J’ai toujours aimé cette charmante promenade qui, à Lyon, de la Croix-Rousse mène au Parc de la Tête d’Or, descendant de longs escaliers entre deux murs où dépassent des figuiers, des cerisiers, de la vigne vierge et de la glycine. Cette rue est la rue Joséphin Soulary.
Ces escaliers conduisent devant une petite maison ; dans le mur est encastré le portrait du poète Joséphin Soulary qui vécu là jusqu’à sa mort en 1891.
Joséphin Soulary (1815-1891) est- un poète oublié. Apprécié par quelques « dégustateurs de poésie qui comprennent bien que les vins précieux se boivent dans les petits verres ». Il fut reconnu par Barbey d’Aurevilly, par Sainte Beuve qui le compare à Théophile Gautier « mais plus rare et qui a des idées ».
Poète de la célébration de la nature, la beauté de la fleur, la douceur du paysage, le charme de l’idylle... «tiens toi debout devant le soleil qui se lève » et maître du sonnet.
Il fut chef de division de la préfecture du Rhône avant de devenir en 1864 bibliothécaire au Palais des Arts de Lyon.

=== TRAVAIL À RÉALISER ===
[1] Traduisez en anglais cette phrase du texte sur Joséphin Soulary : « Il fut chef de division de la préfecture du Rhône avant de devenir en 1864 bibliothécaire au Palais des Arts de Lyon. »
[2] Reproduisez fidèlement le passage du texte sur Joséphin Soulary qui commence par « Joséphin Soulary (1815-1891) » et se poursuit jusqu'à « maître du sonnet. ».
Les entrées constituent un matériau distinct du texte sur Joséphin Soulary.

=== ENTRÉES ===
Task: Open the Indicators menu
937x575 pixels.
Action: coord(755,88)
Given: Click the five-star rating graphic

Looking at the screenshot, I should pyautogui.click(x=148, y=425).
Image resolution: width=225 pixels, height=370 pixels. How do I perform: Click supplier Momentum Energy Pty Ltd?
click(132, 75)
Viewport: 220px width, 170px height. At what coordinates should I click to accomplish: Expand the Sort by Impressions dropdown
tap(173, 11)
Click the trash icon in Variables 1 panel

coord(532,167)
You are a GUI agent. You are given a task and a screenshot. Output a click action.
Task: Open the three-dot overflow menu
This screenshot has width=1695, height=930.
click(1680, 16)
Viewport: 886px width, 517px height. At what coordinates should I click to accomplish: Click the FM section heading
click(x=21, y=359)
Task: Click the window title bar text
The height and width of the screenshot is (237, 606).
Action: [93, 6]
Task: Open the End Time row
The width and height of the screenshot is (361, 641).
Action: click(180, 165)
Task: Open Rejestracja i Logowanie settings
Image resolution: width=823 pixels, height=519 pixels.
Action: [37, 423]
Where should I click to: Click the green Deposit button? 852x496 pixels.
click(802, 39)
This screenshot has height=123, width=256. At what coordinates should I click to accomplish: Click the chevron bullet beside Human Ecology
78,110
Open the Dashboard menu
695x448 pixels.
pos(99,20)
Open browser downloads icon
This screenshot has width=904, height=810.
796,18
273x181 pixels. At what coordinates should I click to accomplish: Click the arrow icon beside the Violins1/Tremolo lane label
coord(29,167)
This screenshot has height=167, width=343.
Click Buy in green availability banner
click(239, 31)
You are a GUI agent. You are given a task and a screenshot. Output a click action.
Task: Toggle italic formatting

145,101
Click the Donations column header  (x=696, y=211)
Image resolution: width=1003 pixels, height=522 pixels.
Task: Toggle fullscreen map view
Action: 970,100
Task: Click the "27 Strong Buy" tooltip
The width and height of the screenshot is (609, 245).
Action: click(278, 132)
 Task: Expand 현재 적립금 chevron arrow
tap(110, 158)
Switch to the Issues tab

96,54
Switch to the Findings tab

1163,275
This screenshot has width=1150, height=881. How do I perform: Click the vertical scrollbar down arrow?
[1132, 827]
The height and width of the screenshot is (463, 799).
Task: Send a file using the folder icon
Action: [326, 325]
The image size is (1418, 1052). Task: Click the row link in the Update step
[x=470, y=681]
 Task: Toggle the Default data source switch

=== RÉPONSES PAR TÂCHE ===
[1] He was head of division at the Rhône prefecture before becoming librarian at the Palais des Arts in Lyon in 1864.

[2]
Joséphin Soulary (1815-1891) est- un poète oublié. Apprécié par quelques « dégustateurs de poésie qui comprennent bien que les vins précieux se boivent dans les petits verres ». Il fut reconnu par Barbey d’Aurevilly, par Sainte Beuve qui le compare à Théophile Gautier « mais plus rare et qui a des idées ».
Poète de la célébration de la nature, la beauté de la fleur, la douceur du paysage, le charme de l’idylle... «tiens toi debout devant le soleil qui se lève » et maître du sonnet.